**WHAT NEEDS TO BE DONE:**
Data follows below. Repeat exactly the lines between the line holding "Image resolution: width=1673" and the line holding "the Non sicuro", inclusive, and nothing more; drop pictures.

**SOURCE MATERIAL:**
━━━━
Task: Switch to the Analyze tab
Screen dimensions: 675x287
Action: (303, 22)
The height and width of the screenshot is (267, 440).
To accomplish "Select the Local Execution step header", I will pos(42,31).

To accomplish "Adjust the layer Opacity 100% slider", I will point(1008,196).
━━━━
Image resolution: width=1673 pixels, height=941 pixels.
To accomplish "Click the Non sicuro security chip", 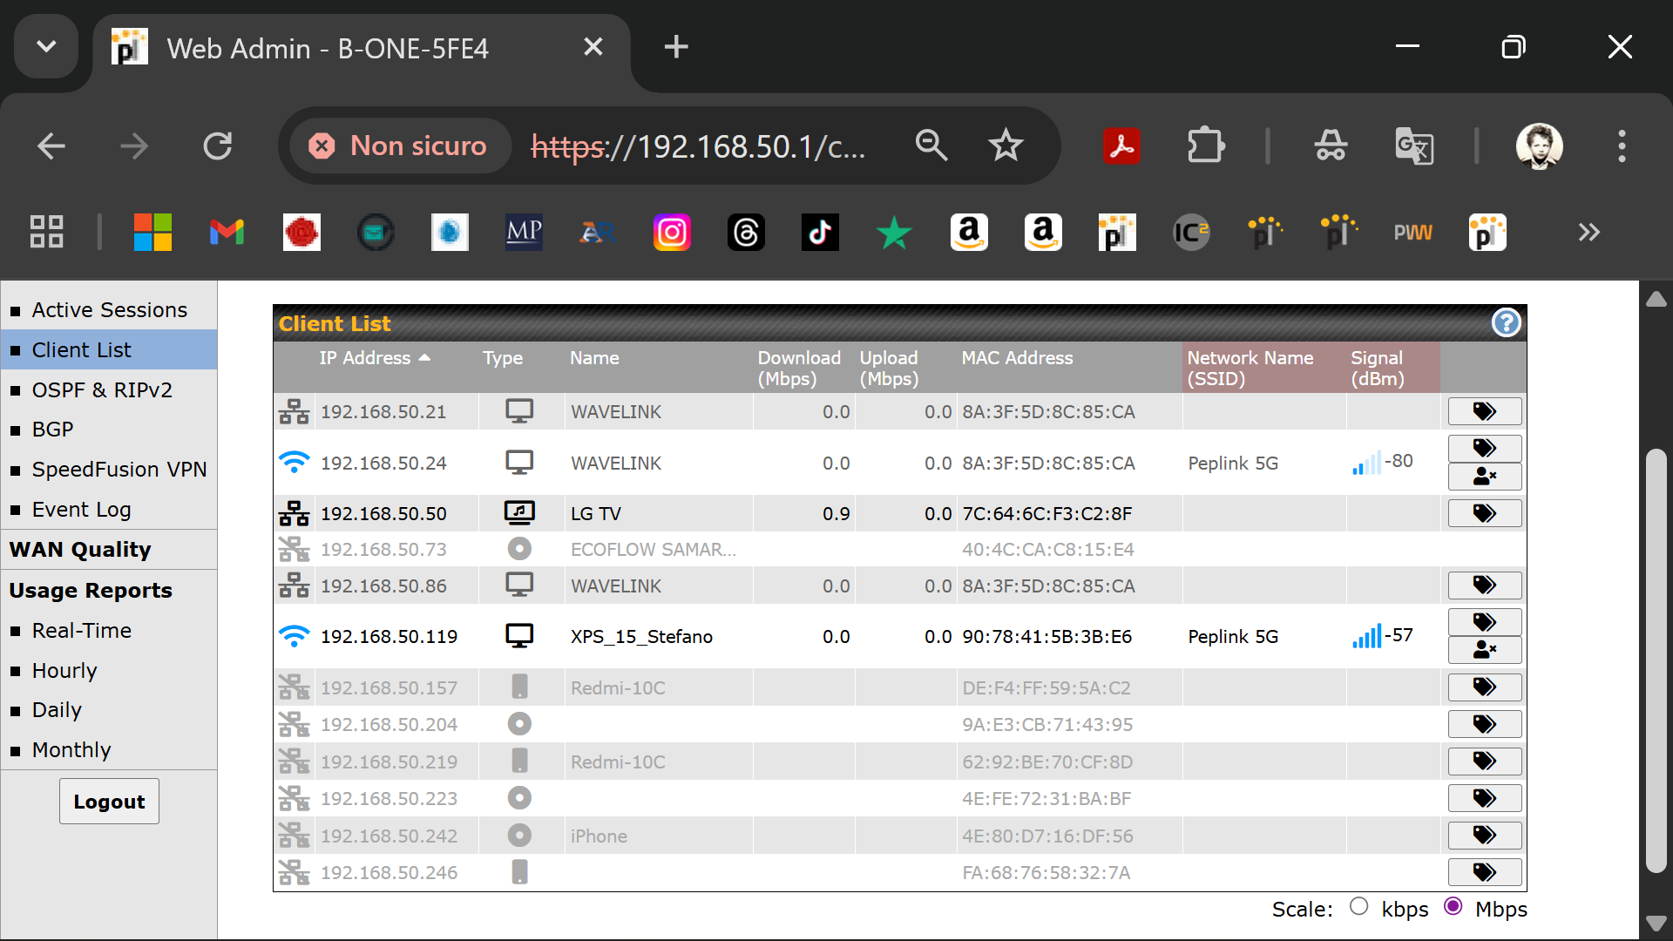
━━━━
**RESPONSE TO THE TASK:**
Image resolution: width=1673 pixels, height=941 pixels.
To accomplish "Click the Non sicuro security chip", 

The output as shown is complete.